_ACTIVITY_. Your answer must be the records, copied with no change.

_SOURCE RECORDS_.
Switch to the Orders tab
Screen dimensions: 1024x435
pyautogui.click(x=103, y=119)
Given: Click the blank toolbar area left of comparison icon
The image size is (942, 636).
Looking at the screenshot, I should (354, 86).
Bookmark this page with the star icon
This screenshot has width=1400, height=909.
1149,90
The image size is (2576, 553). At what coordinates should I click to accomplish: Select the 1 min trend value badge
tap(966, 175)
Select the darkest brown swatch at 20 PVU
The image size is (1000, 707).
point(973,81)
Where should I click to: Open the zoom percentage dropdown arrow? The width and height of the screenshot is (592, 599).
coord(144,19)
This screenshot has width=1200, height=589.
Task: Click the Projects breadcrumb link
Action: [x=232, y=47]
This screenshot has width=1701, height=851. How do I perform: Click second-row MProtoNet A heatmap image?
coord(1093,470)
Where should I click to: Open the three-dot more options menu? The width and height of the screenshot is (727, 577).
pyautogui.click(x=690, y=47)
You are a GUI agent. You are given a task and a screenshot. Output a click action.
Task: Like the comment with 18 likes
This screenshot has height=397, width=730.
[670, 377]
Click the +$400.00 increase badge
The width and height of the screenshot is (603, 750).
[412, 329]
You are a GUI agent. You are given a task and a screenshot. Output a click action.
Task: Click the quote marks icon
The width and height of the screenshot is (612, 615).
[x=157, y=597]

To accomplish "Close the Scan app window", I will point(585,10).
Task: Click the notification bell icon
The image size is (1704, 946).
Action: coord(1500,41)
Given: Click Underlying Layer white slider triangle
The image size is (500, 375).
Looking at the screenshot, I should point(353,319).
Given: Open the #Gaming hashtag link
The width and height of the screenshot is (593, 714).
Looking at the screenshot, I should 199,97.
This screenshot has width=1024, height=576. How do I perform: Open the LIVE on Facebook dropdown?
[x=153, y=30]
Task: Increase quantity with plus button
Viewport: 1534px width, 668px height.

_SOLUTION TO THE PROBLEM_.
Switch to the Orders tab
Screen dimensions: 1024x435
pyautogui.click(x=103, y=119)
Given: Click the blank toolbar area left of comparison icon
The image size is (942, 636).
Looking at the screenshot, I should (354, 86).
Bookmark this page with the star icon
This screenshot has width=1400, height=909.
1149,90
The image size is (2576, 553). At what coordinates should I click to accomplish: Select the 1 min trend value badge
tap(966, 175)
Select the darkest brown swatch at 20 PVU
The image size is (1000, 707).
point(973,81)
Where should I click to: Open the zoom percentage dropdown arrow? The width and height of the screenshot is (592, 599).
coord(144,19)
This screenshot has width=1200, height=589.
Task: Click the Projects breadcrumb link
Action: [x=232, y=47]
This screenshot has width=1701, height=851. How do I perform: Click second-row MProtoNet A heatmap image?
coord(1093,470)
Where should I click to: Open the three-dot more options menu? The width and height of the screenshot is (727, 577).
pyautogui.click(x=690, y=47)
You are a GUI agent. You are given a task and a screenshot. Output a click action.
Task: Like the comment with 18 likes
This screenshot has height=397, width=730.
[670, 377]
Click the +$400.00 increase badge
The width and height of the screenshot is (603, 750).
[412, 329]
You are a GUI agent. You are given a task and a screenshot. Output a click action.
Task: Click the quote marks icon
The width and height of the screenshot is (612, 615).
[x=157, y=597]

To accomplish "Close the Scan app window", I will point(585,10).
Task: Click the notification bell icon
The image size is (1704, 946).
Action: coord(1500,41)
Given: Click Underlying Layer white slider triangle
The image size is (500, 375).
Looking at the screenshot, I should point(353,319).
Given: Open the #Gaming hashtag link
The width and height of the screenshot is (593, 714).
Looking at the screenshot, I should 199,97.
This screenshot has width=1024, height=576. How do I perform: Open the LIVE on Facebook dropdown?
[x=153, y=30]
Task: Increase quantity with plus button
Viewport: 1534px width, 668px height.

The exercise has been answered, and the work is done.